**Work instruction:** In how many lines of the entries below does "perform" appear? Give only the number.

**Entries shown:**

###

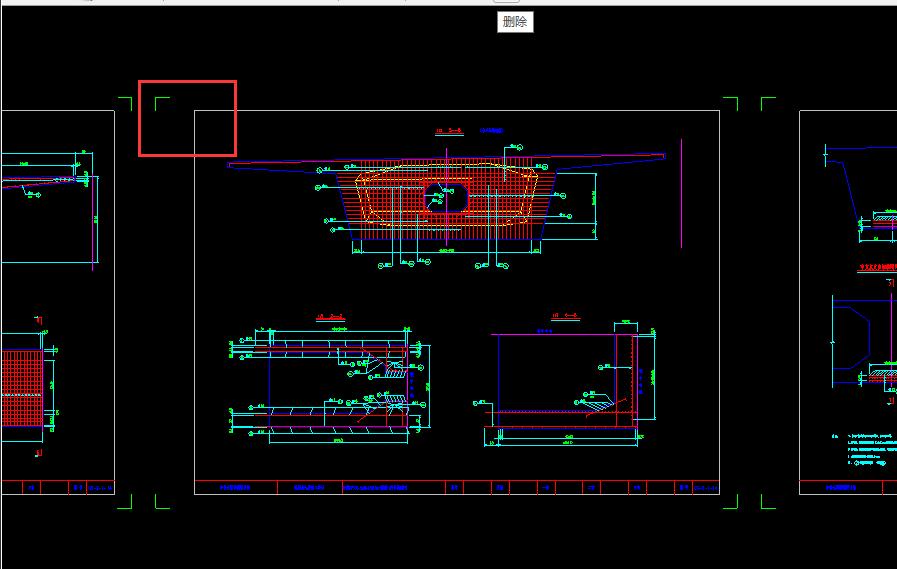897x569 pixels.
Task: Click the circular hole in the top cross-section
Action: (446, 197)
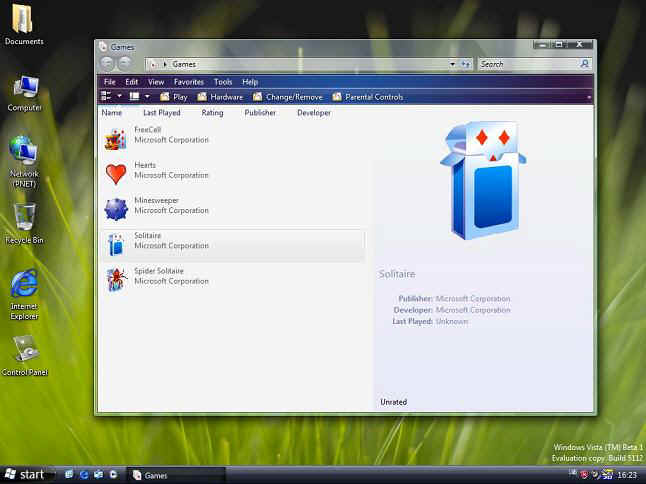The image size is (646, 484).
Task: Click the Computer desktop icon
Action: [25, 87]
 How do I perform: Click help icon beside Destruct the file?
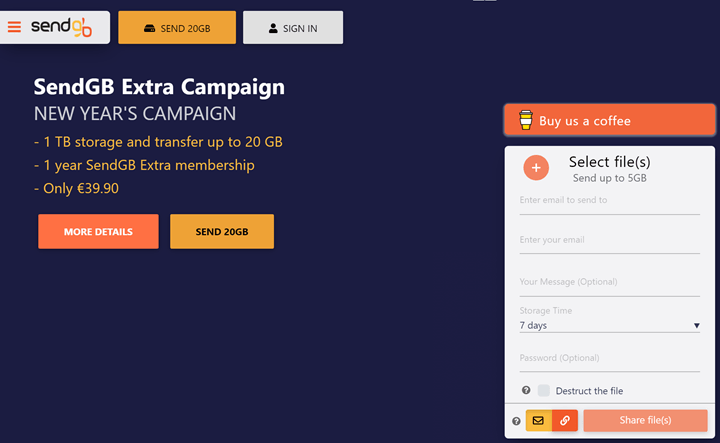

###

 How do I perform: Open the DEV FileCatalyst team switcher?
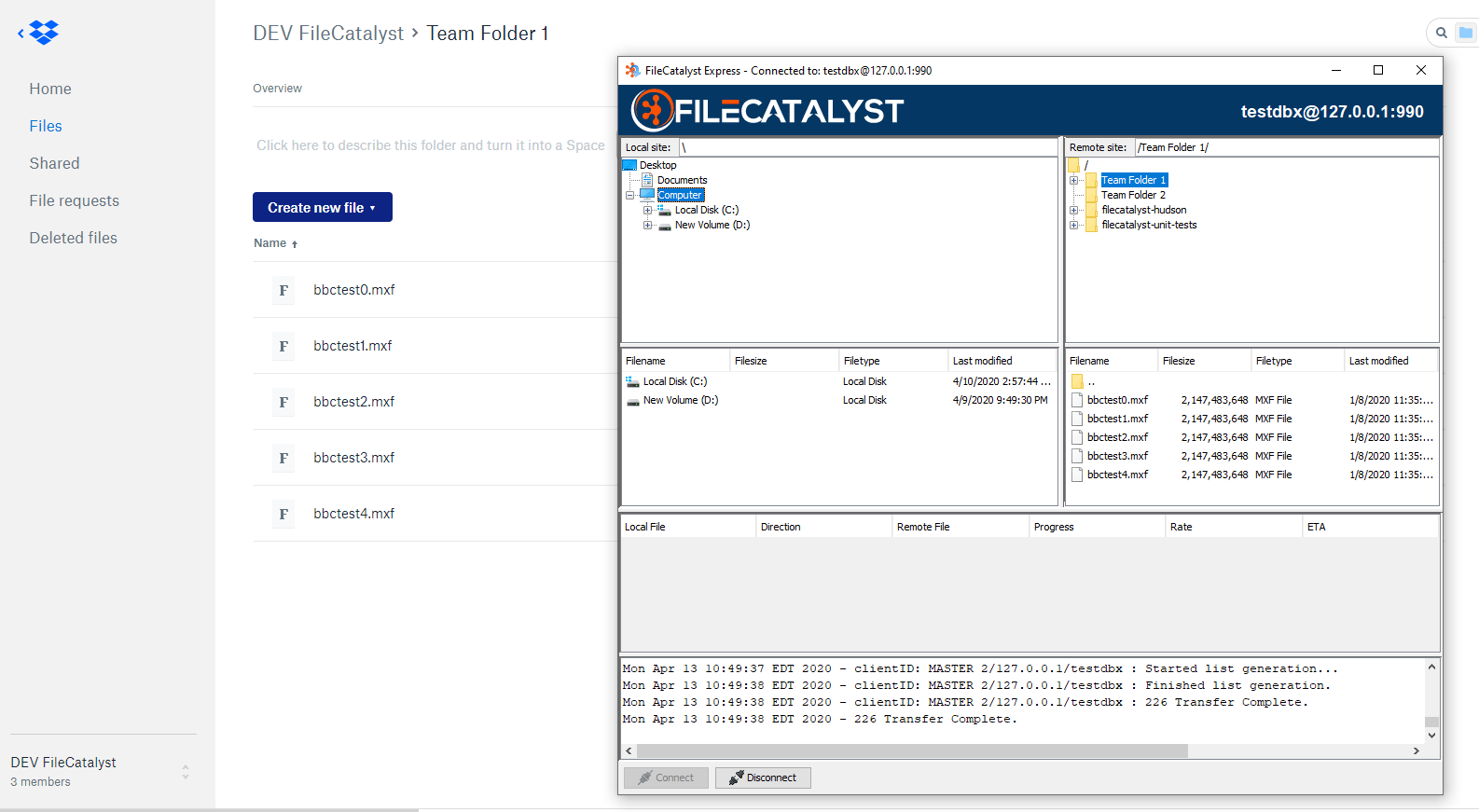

###

**Result below:** 2